The generic contract:

  • Transport: HTTP
  • URL: http://127.0.0.1:<port> (default 3000)
  • Authentication: X-API-Key: <api-key> header on every request. Clients that only speak OAuth-style headers may send Authorization: Bearer <api-key> instead; the server accepts either.
  • Protocol: standard MCP — tool discovery via tools/list, invocation via tools/call

If the client has a concept of "HTTP MCP servers", those four fields are all it needs.

A good first conversation

Once the client is connected, a productive opening sequence for the agent is:

  1. get_workspace_info — confirm which workspace is open.
  2. get_database_context — find the effective schema and user.
  3. list_metadata_tables — see what's available for dictionary queries.
  4. list_categories — see what kinds of components exist.

From there, most schema questions can be answered with get_table_details or query_metadata_table, and most change questions with list_components and get_component_content.

Common tasks

"Explain this table"

Me: "What's in APP.ACCOUNTS?"

Agent: calls get_table_details(schema='APP', tableName='ACCOUNTS'), formats the columns, primary key, and foreign keys as a summary.

"Show me the UDF columns"

Me: "What user-defined columns exist on ACCOUNTS?"
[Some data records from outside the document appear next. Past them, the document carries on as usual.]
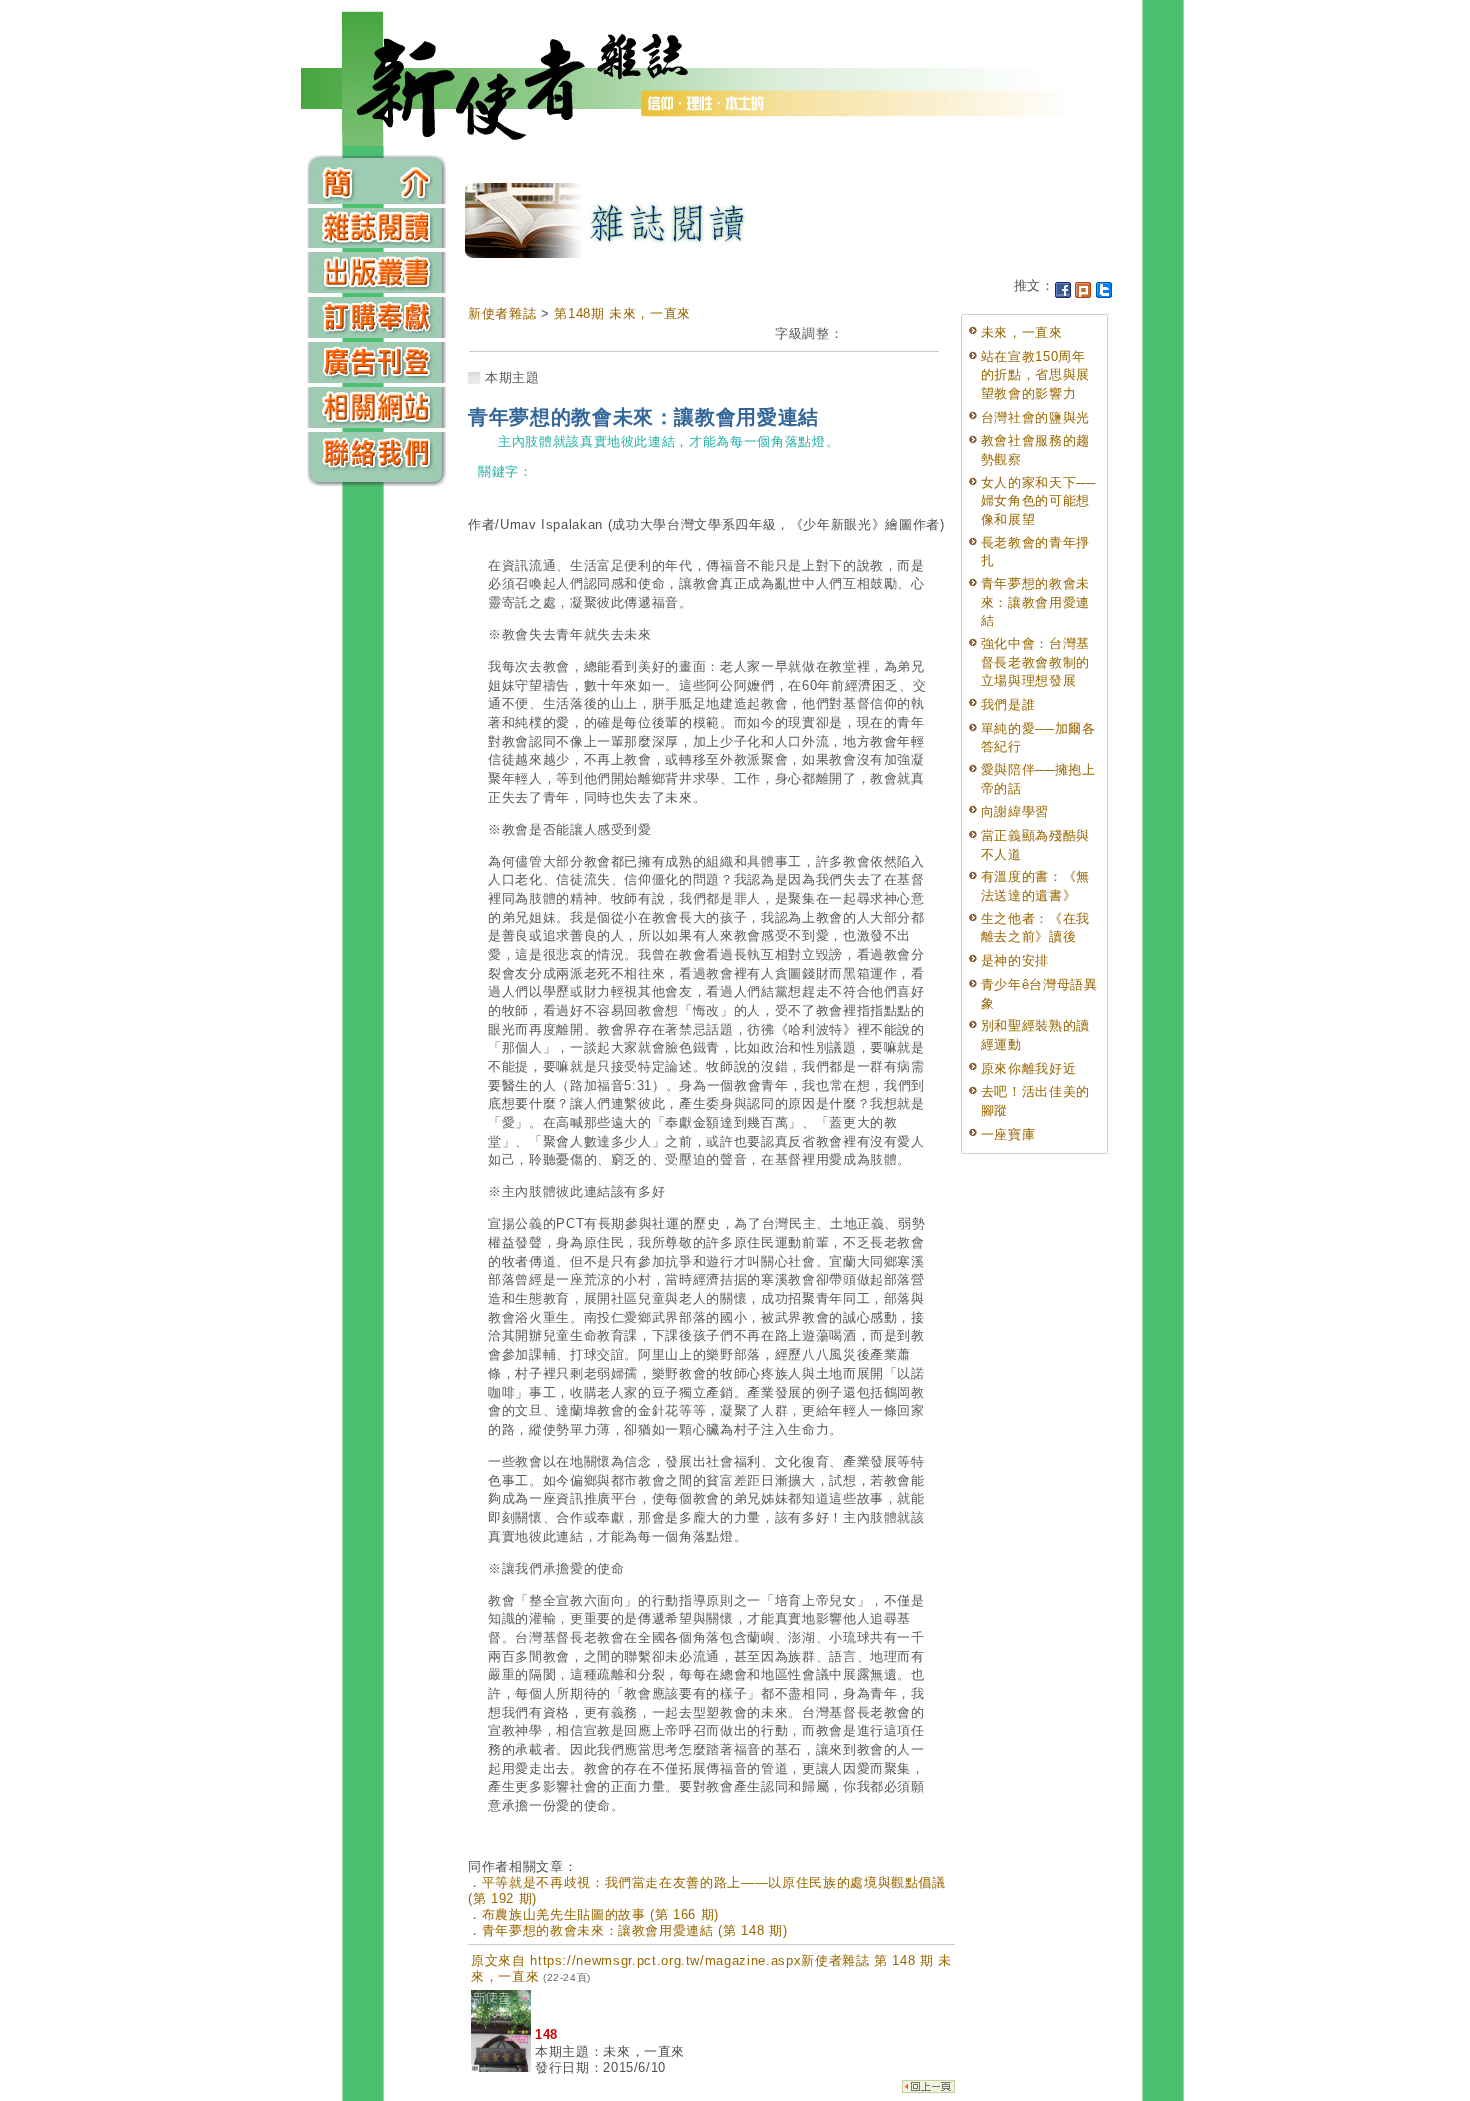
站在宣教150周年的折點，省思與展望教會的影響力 (1035, 375)
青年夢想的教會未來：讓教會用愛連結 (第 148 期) (635, 1930)
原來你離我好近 (1029, 1068)
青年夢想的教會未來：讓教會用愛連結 (1035, 602)
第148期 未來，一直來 (622, 313)
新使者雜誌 (502, 313)
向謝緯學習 (1015, 811)
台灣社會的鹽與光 (1035, 417)
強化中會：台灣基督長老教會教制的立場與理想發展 (1035, 662)
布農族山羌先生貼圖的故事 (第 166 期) (600, 1914)
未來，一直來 (1022, 332)
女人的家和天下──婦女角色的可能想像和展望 (1038, 501)
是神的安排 (1015, 960)
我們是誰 (1008, 704)
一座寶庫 (1008, 1134)
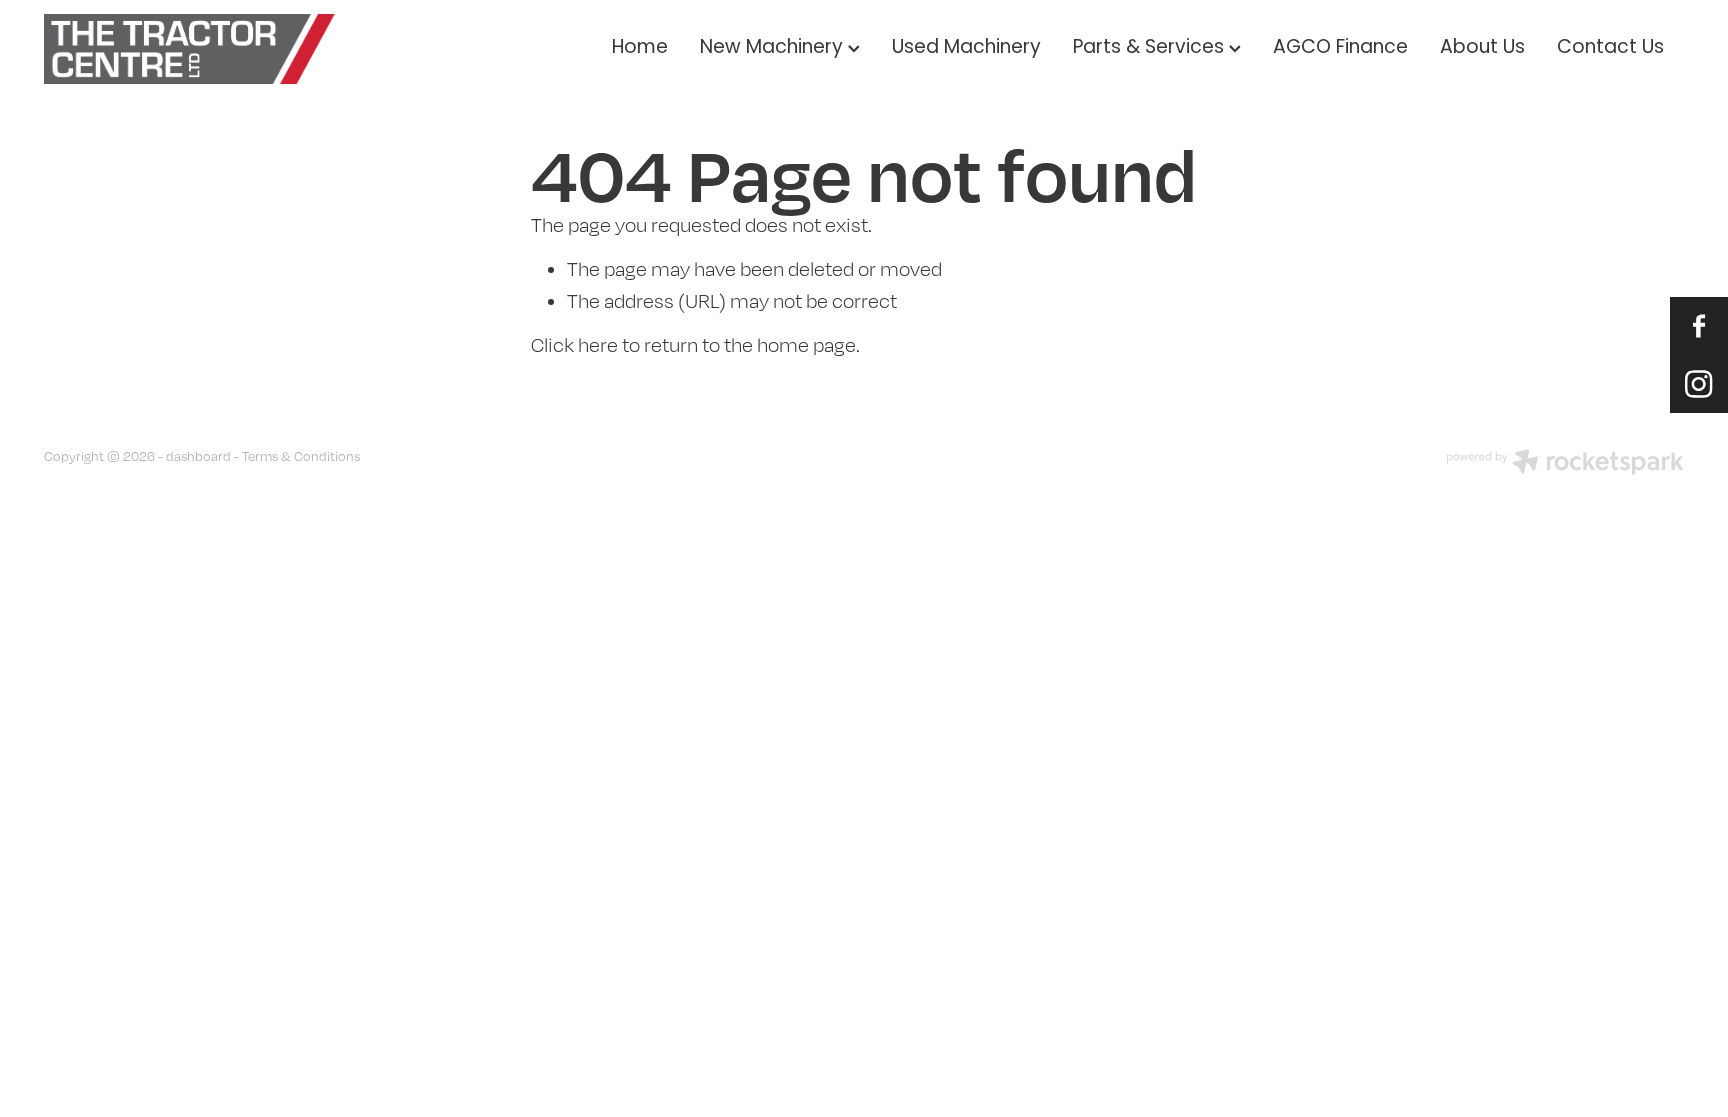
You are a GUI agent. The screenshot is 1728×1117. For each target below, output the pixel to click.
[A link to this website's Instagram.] (1699, 384)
Agent: calls query_metadata_table('UDF_CONFIG', filters=[{column:'TABLE_NAME', operator:'=', value:'ACCOUNTS'}, {column:'COLUMN_NAME', operator:'LIKE', value:'UDF_%'}]), lists the matches.

"What would break if I change X?"

Me: "What components depend on the ACCOUNTS view?"
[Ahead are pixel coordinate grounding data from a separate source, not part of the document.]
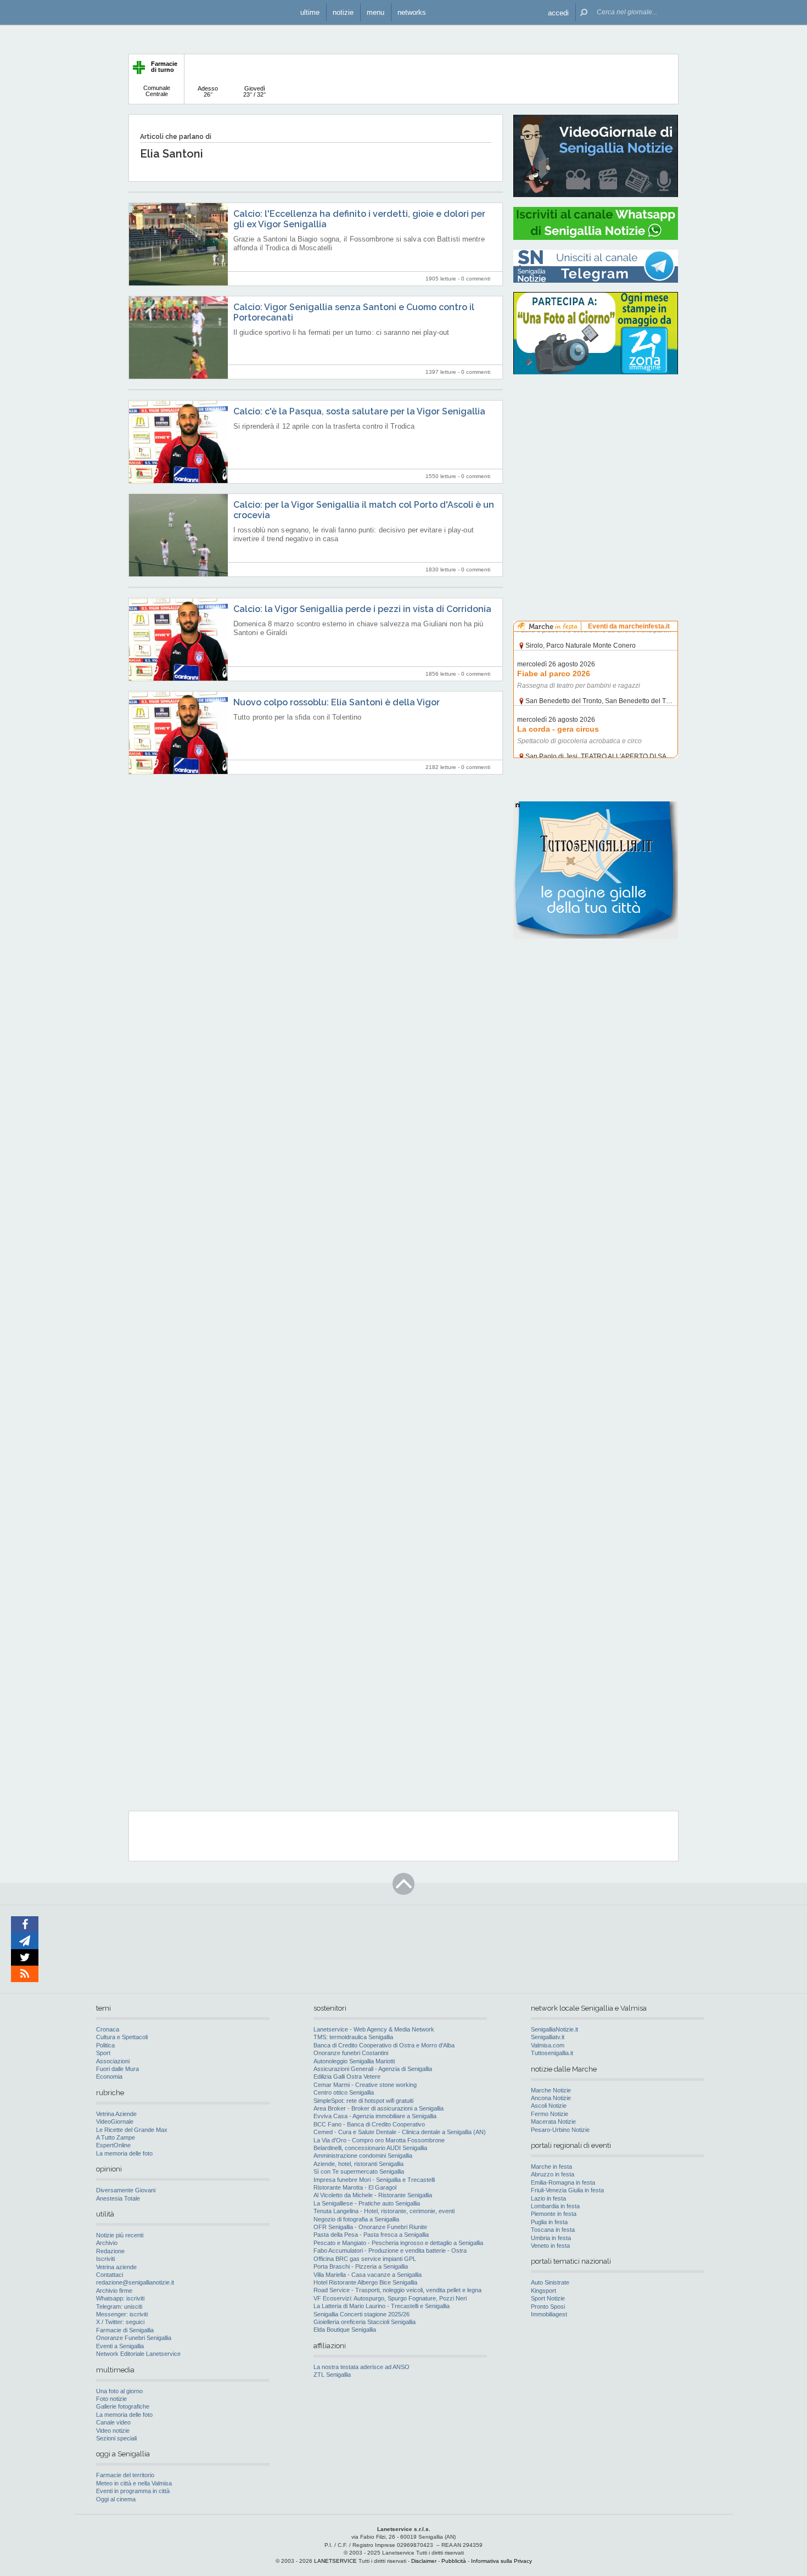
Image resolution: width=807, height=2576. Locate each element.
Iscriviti (105, 2258)
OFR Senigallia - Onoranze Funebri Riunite (370, 2227)
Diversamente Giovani (125, 2190)
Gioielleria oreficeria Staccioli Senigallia (364, 2322)
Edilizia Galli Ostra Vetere (346, 2076)
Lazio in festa (548, 2198)
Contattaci (109, 2274)
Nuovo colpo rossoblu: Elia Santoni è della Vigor (336, 702)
Agent: calls get_reverse_dependencies(category='Views', name='ACCOUNTS', scanAllCategories=true) and lists the matches. If Truncated=true it can ask for a higher maxScan.

"Stage this change for release"

Requires write access enabled.

Me: "Add Tables/ACCOUNTS.sql to the deployment basket."
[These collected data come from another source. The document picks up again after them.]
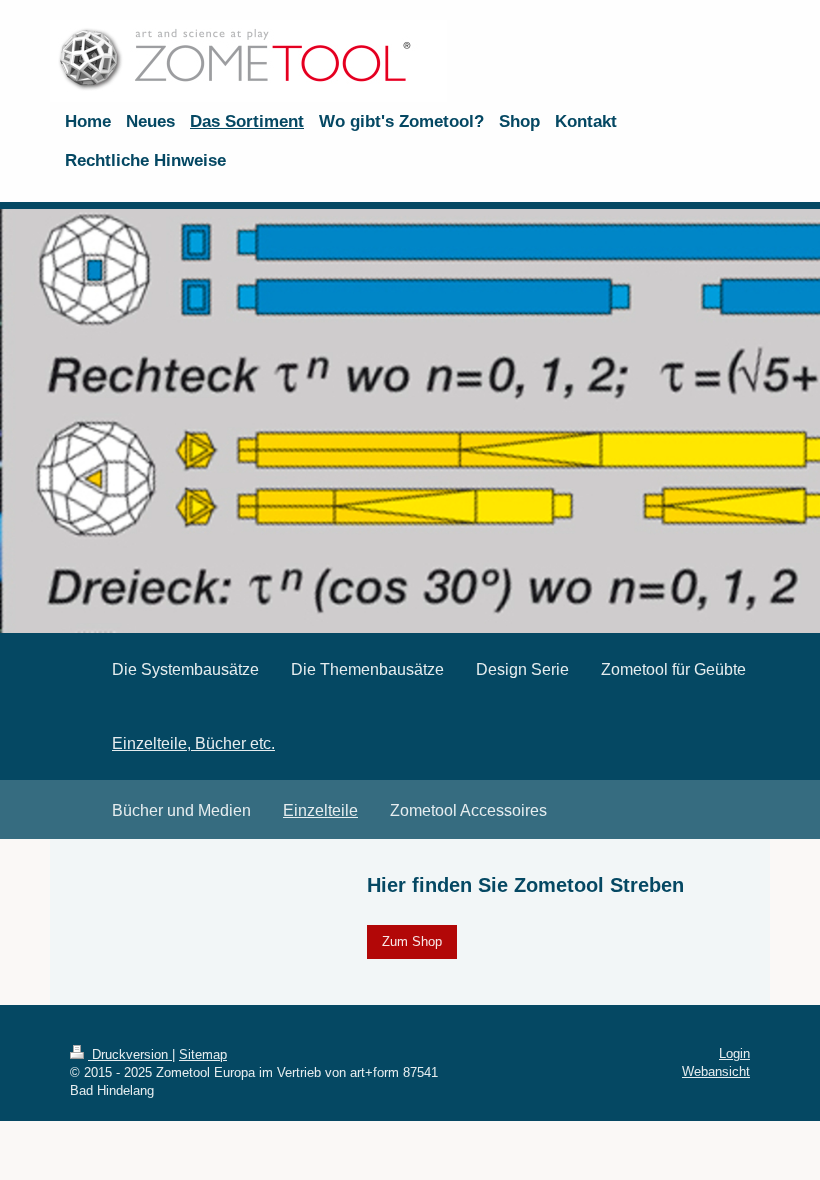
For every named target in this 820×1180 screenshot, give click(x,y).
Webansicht (716, 1071)
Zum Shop (412, 941)
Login (734, 1053)
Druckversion (130, 1054)
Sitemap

Agent: calls add_to_basket('Tables', 'ACCOUNTS'). The component appears in your basket immediately.

Troubleshooting

Claude or Kiro doesn't see DataStar tools — most often a stale config. Fully quit the client (not just close the window) and relaunch.

401 Unauthorized — API key mismatch. Copy it fresh from the DataStar MCP preferences and paste.

Connection refused — server isn't running. Check the status bar in DataStar.

"Write operations are disabled" — the agent tried a mutating tool. Tick Allow write access in DataStar's MCP preferences.

"Table X is not in the configured metadata tables" — add it in Workspace Settings → MCP. See Configuring Metadata Tables.

The agent uses the wrong schema — tell it to call get_database_context first. If the schema it returns is wrong for your target table, pass the correct one explicitly on tools that accept a schema parameter.